begin Exercise data

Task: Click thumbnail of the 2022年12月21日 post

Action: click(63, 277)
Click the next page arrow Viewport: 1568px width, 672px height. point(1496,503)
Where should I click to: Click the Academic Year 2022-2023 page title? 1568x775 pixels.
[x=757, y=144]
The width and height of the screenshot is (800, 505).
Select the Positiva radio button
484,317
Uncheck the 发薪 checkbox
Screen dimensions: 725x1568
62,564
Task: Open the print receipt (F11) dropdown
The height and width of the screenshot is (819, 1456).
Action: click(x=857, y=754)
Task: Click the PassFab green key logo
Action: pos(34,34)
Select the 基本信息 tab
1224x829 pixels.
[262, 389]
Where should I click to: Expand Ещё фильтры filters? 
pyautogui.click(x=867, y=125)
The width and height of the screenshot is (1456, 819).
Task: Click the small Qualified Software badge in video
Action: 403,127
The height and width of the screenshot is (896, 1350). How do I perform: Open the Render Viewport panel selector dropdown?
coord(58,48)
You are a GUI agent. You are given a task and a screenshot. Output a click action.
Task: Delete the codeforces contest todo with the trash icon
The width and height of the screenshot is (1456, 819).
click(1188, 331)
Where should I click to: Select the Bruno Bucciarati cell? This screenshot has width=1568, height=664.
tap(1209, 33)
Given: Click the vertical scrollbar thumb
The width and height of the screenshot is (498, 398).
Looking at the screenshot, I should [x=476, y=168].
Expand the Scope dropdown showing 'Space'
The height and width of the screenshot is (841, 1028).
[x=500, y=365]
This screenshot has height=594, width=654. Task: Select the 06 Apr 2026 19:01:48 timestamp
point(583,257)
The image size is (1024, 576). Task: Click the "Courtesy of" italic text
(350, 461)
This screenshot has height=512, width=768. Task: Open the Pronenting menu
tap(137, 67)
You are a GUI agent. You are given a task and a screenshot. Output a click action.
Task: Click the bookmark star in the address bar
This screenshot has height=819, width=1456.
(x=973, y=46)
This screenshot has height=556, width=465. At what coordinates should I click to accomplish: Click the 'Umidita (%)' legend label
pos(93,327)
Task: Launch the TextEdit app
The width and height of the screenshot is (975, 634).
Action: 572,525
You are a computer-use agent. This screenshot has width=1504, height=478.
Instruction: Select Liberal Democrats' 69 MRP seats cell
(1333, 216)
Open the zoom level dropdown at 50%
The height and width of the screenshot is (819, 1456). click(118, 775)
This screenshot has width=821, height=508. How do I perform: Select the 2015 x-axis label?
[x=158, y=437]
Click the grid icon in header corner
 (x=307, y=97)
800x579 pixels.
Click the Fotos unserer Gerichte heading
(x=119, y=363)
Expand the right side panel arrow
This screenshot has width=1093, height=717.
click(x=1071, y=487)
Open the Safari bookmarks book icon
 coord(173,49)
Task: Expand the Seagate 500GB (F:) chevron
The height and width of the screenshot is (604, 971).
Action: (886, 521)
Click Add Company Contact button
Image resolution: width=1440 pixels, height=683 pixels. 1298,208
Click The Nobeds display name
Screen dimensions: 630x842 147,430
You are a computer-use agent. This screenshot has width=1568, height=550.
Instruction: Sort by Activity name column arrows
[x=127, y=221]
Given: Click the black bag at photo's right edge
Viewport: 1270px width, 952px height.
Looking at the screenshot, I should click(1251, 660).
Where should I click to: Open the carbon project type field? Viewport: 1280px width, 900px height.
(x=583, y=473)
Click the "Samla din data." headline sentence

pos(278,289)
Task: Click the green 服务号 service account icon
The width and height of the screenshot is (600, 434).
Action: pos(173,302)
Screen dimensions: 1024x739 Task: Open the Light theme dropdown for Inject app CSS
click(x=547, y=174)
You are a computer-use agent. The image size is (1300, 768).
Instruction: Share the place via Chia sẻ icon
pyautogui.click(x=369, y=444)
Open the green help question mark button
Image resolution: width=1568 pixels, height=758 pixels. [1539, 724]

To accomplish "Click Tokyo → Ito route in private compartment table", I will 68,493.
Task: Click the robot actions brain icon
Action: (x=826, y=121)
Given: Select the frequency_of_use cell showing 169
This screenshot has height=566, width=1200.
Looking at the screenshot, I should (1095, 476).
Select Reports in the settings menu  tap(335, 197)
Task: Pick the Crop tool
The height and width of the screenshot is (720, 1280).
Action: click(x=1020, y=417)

end Exercise data

**Stated goal**. Convert these records into a numbered list, leaving out the blank lines.

**Completed exercise**.
1. Task: Click thumbnail of the 2022年12月21日 post
2. Action: click(63, 277)
3. Click the next page arrow Viewport: 1568px width, 672px height. point(1496,503)
4. Where should I click to: Click the Academic Year 2022-2023 page title? 1568x775 pixels.
5. [x=757, y=144]
6. The width and height of the screenshot is (800, 505).
7. Select the Positiva radio button
8. 484,317
9. Uncheck the 发薪 checkbox
10. Screen dimensions: 725x1568
11. 62,564
12. Task: Open the print receipt (F11) dropdown
13. The height and width of the screenshot is (819, 1456).
14. Action: click(x=857, y=754)
15. Task: Click the PassFab green key logo
16. Action: pos(34,34)
17. Select the 基本信息 tab
18. 1224x829 pixels.
19. [262, 389]
20. Where should I click to: Expand Ещё фильтры filters? 
21. pyautogui.click(x=867, y=125)
22. The width and height of the screenshot is (1456, 819).
23. Task: Click the small Qualified Software badge in video
24. Action: 403,127
25. The height and width of the screenshot is (896, 1350). How do I perform: Open the Render Viewport panel selector dropdown?
26. coord(58,48)
27. You are a GUI agent. You are given a task and a screenshot. Output a click action.
28. Task: Delete the codeforces contest todo with the trash icon
29. The width and height of the screenshot is (1456, 819).
30. click(1188, 331)
31. Where should I click to: Select the Bruno Bucciarati cell? This screenshot has width=1568, height=664.
32. tap(1209, 33)
33. Given: Click the vertical scrollbar thumb
34. The width and height of the screenshot is (498, 398).
35. Looking at the screenshot, I should [x=476, y=168].
36. Expand the Scope dropdown showing 'Space'
37. The height and width of the screenshot is (841, 1028).
38. [x=500, y=365]
39. This screenshot has height=594, width=654. Task: Select the 06 Apr 2026 19:01:48 timestamp
40. point(583,257)
41. The image size is (1024, 576). Task: Click the "Courtesy of" italic text
42. (350, 461)
43. This screenshot has height=512, width=768. Task: Open the Pronenting menu
44. tap(137, 67)
45. You are a GUI agent. You are given a task and a screenshot. Output a click action.
46. Task: Click the bookmark star in the address bar
47. This screenshot has height=819, width=1456.
48. (x=973, y=46)
49. This screenshot has height=556, width=465. At what coordinates should I click to accomplish: Click the 'Umidita (%)' legend label
50. pos(93,327)
51. Task: Launch the TextEdit app
52. The width and height of the screenshot is (975, 634).
53. Action: 572,525
54. You are a computer-use agent. This screenshot has width=1504, height=478.
55. Instruction: Select Liberal Democrats' 69 MRP seats cell
56. (1333, 216)
57. Open the zoom level dropdown at 50%
58. The height and width of the screenshot is (819, 1456). click(118, 775)
59. This screenshot has width=821, height=508. How do I perform: Select the 2015 x-axis label?
60. [x=158, y=437]
61. Click the grid icon in header corner
62.  (x=307, y=97)
63. 800x579 pixels.
64. Click the Fotos unserer Gerichte heading
65. (x=119, y=363)
66. Expand the right side panel arrow
67. This screenshot has width=1093, height=717.
68. click(x=1071, y=487)
69. Open the Safari bookmarks book icon
70.  coord(173,49)
71. Task: Expand the Seagate 500GB (F:) chevron
72. The height and width of the screenshot is (604, 971).
73. Action: (886, 521)
74. Click Add Company Contact button
75. Image resolution: width=1440 pixels, height=683 pixels. 1298,208
76. Click The Nobeds display name
77. Screen dimensions: 630x842 147,430
78. You are a computer-use agent. This screenshot has width=1568, height=550.
79. Instruction: Sort by Activity name column arrows
80. [x=127, y=221]
81. Given: Click the black bag at photo's right edge
82. Viewport: 1270px width, 952px height.
83. Looking at the screenshot, I should click(1251, 660).
84. Where should I click to: Open the carbon project type field? Viewport: 1280px width, 900px height.
85. (x=583, y=473)
86. Click the "Samla din data." headline sentence
87. pos(278,289)
88. Task: Click the green 服务号 service account icon
89. The width and height of the screenshot is (600, 434).
90. Action: pos(173,302)
91. Screen dimensions: 1024x739 Task: Open the Light theme dropdown for Inject app CSS
92. click(x=547, y=174)
93. You are a computer-use agent. The image size is (1300, 768).
94. Instruction: Share the place via Chia sẻ icon
95. pyautogui.click(x=369, y=444)
96. Open the green help question mark button
97. Image resolution: width=1568 pixels, height=758 pixels. [1539, 724]
98. To accomplish "Click Tokyo → Ito route in private compartment table", I will 68,493.
99. Task: Click the robot actions brain icon
100. Action: (x=826, y=121)
101. Given: Select the frequency_of_use cell showing 169
102. This screenshot has height=566, width=1200.
103. Looking at the screenshot, I should (1095, 476).
104. Select Reports in the settings menu  tap(335, 197)
105. Task: Pick the Crop tool
106. The height and width of the screenshot is (720, 1280).
107. Action: click(x=1020, y=417)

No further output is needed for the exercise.